»»
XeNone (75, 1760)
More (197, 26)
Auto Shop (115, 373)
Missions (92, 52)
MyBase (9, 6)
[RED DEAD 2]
««
Directions for this task: Every record should be given again without alteration.

Expected output:
XeNone (75, 1760)
More (197, 26)
Auto Shop (115, 373)
Missions (92, 52)
MyBase (9, 6)
[RED DEAD 2]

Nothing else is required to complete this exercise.